Influence of sodium polystyrene sulfonate on dynamic surface properties of bovine serum albumin solutions

Abstract

Dynamic surface elasticity of solutions of bovine serum albumin (BSA)/sodium polystyrene sulfonate (PSS) complexes has been measured as depending on the age of a surface, polyelectrolyte concentration, and solution pH by the oscillating-ring method. At pH values below the isoelectric point of BSA, the rate of variations in the surface properties increases due to a decrease in the electrostatic adsorption barrier as a result of a reduction in the total charge of the protein/polyelectrolyte complex. Therewith, a local maximum arises in the kinetic dependences of the surface elasticity, this maximum indicating the onset of the breakage of the tertiary structure of the protein in the surface layer. In the pH range corresponding to like charges of the protein and polyelectrolyte, variations in the surface properties slow down. In this case, the BSA/PSS complex is also formed via the interaction of PSS with those domains of globule surface that carry a charge opposite to the total charge of a protein molecule.

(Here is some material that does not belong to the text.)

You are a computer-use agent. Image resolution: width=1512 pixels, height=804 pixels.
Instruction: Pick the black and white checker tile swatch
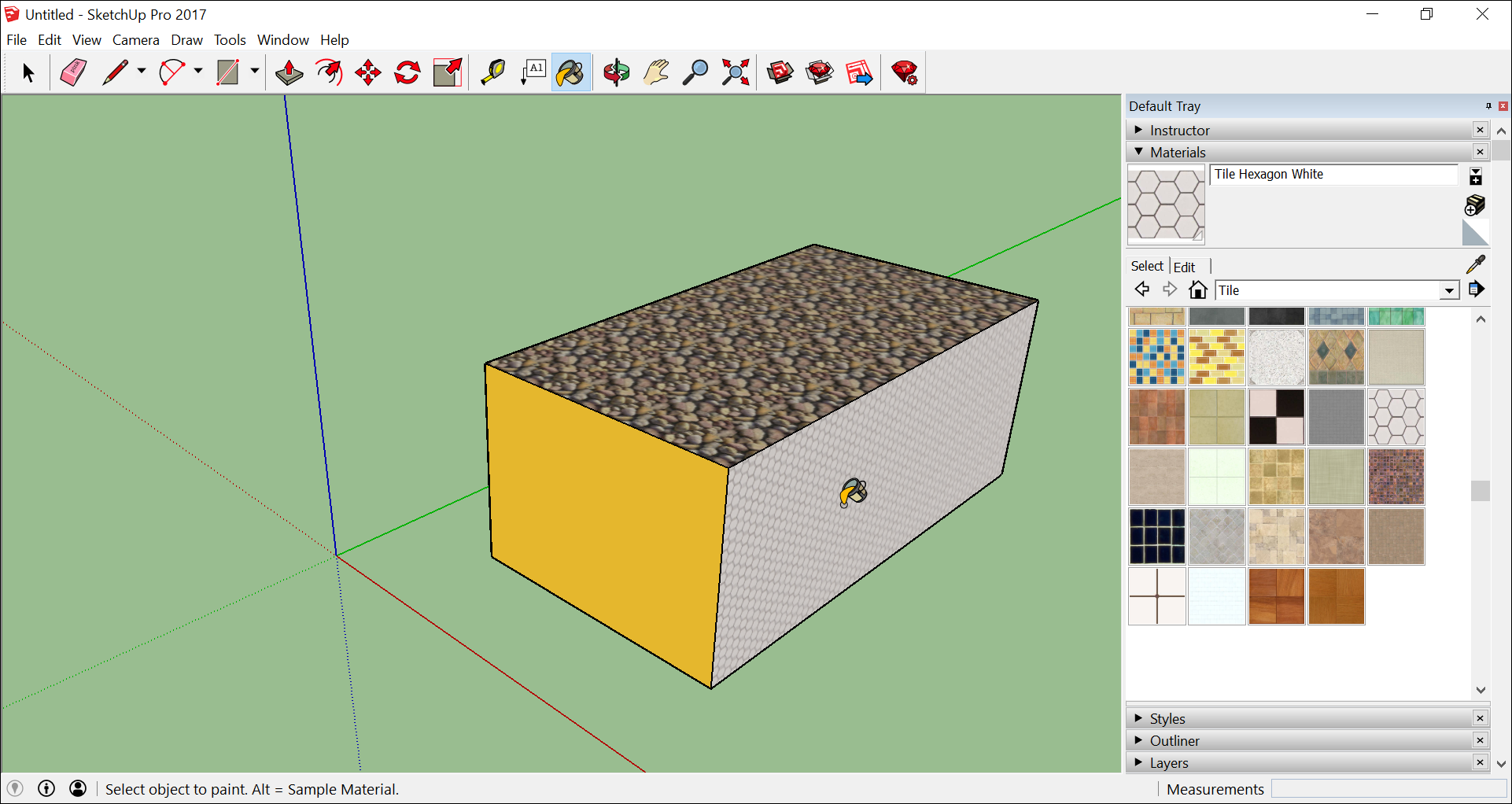coord(1276,417)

A higher negative charge of the complex than that of protein globules increases the electrostatic adsorption barrier and decelerates variations in the surface properties. At the same time, the dependences of the surface elasticity on the surface pressure coincide with the dependences for the protein solution. Hence, the polyelectrolyte-protein interaction affects only the adsorption kinetics, while the surface properties in the vicinity of equilibrium are governed by adsorbed protein globules.